Posted under General
box_want said:
I see some posted images have no metadata for image generation, but there are many tags in the list,
how are the tags generated, and how accurate are they?
They are not generated, they are typed in, much like in any other -booru site. They are as accurate as how well the people who have tagged the image are at tagging; you can see the tag history of a post in the post page by scrolling down and seeing the category "History" and pressing "Tags".
(Everything written below is more trivial information but if you are curious, carry on reading.)
PS. I said that they are not generated, which is the ideal solution, as AI tags are bad. We had a system set on before where the users could click on the select "Suggested Tags" and there were a bunch of users who clicked every single tag on that list. So I guess you could call those posts' tags as "generated", and they are not that accurate. Here's an example: look at the tags of post #36004.
As to how those tags were generated/suggested for the Suggested Tags feature, it was trained on hundreds of thousands of Danbooru posts or so, and the same AI tag model was used over here. It is still in place for features such as searching with ai: prefix, such as ai:short_hair limit:10.
Inaccuracy reasons:
[1] Its accuracy lowers as the time goes on, as it was only trained once, and it is super expensive to train it again. It also only trained the tags with X thousand posts, so it doesn't/didn't suggest any obscure tag for you.
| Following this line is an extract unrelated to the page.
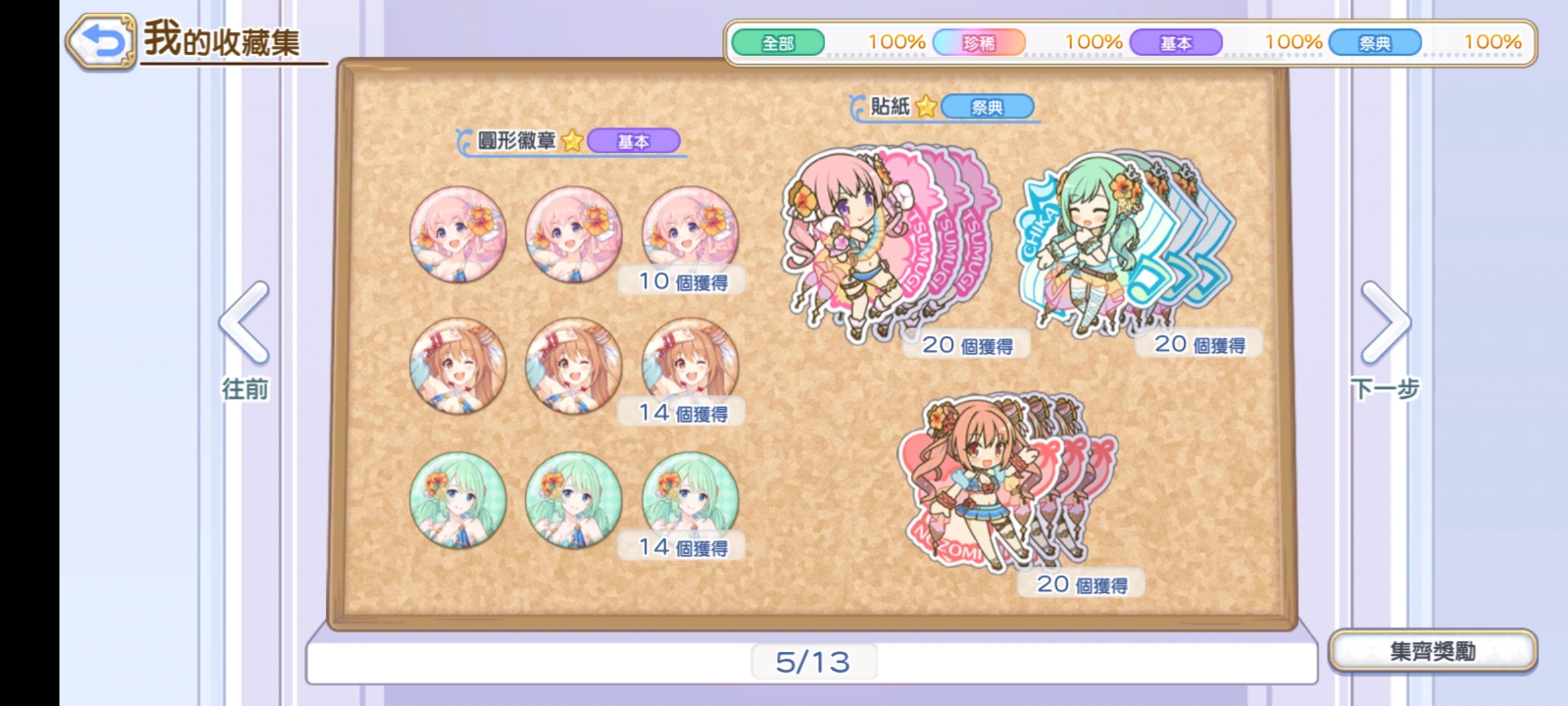Select the first brown-haired winking badge
Viewport: 1568px width, 706px height.
coord(458,366)
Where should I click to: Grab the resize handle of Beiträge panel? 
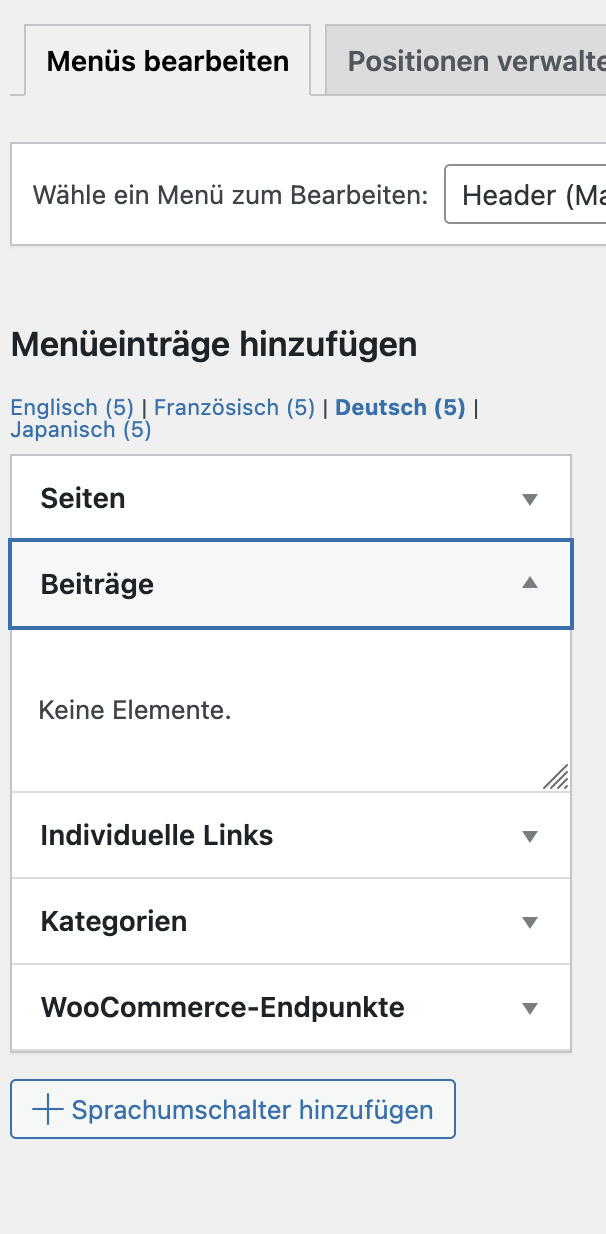556,777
[2] The tags are obviously based on the tags people have manually typed in, so if a tag was misunderstood or if its tagged differently now, the AI model will suggest stuff wrong.
[3] AI does not understand some concepts at all, which is expected. ai:virtual_youtuber limit:5 is a good example. At the time I am searching this it does show 3 Watson Amelia posts, but also 1 Genshin Impact character and one Honkai character, as I suppose miHoYo characters have similar design choices to typical virtual youtubers visually, but AI does not understand that it's not tagged on that basis.
Lyren said:
They are not generated, they are typed in, much like in any other -booru site. They are as accurate as how well the people who have tagged the image are at tagging; you can see the tag history of a post in the post page by scrolling down and seeing the category "History" and pressing "Tags".
(Everything written below is more trivial information but if you are curious, carry on reading.)
PS. I said that they are not generated, which is the ideal solution, as AI tags are bad. We had a system set on before where the users could click on the select "Suggested Tags" and there were a bunch of users who clicked every single tag on that list. So I guess you could call those posts' tags as "generated", and they are not that accurate. Here's an example: look at the tags of post #36004.
As to how those tags were generated/suggested for the Suggested Tags feature, it was trained on hundreds of thousands of Danbooru posts or so, and the same AI tag model was used over here. It is still in place for features such as searching with ai: prefix, such as ai:short_hair limit:10.
Inaccuracy reasons:
[1] Its accuracy lowers as the time goes on, as it was only trained once, and it is super expensive to train it again. It also only trained the tags with X thousand posts, so it doesn't/didn't suggest any obscure tag for you.
[2] The tags are obviously based on the tags people have manually typed in, so if a tag was misunderstood or if its tagged differently now, the AI model will suggest stuff wrong.
[3] AI does not understand some concepts at all, which is expected. ai:virtual_youtuber limit:5 is a good example. At the time I am searching this it does show 3 Watson Amelia posts, but also 1 Genshin Impact character and one Honkai character, as I suppose miHoYo characters have similar design choices to typical virtual youtubers visually, but AI does not understand that it's not tagged on that basis.
Thank you Lyren for the detailed answer, I was assuming that posts without prompts or metadata, were being tagged automatically when the uploader did not provide the details or when the image has no generation data. The tags seem to be quite accurate at least for some that I have grabbed all the tags and created a prompt, so the quality can depend on the uploaders choices from the suggested tags.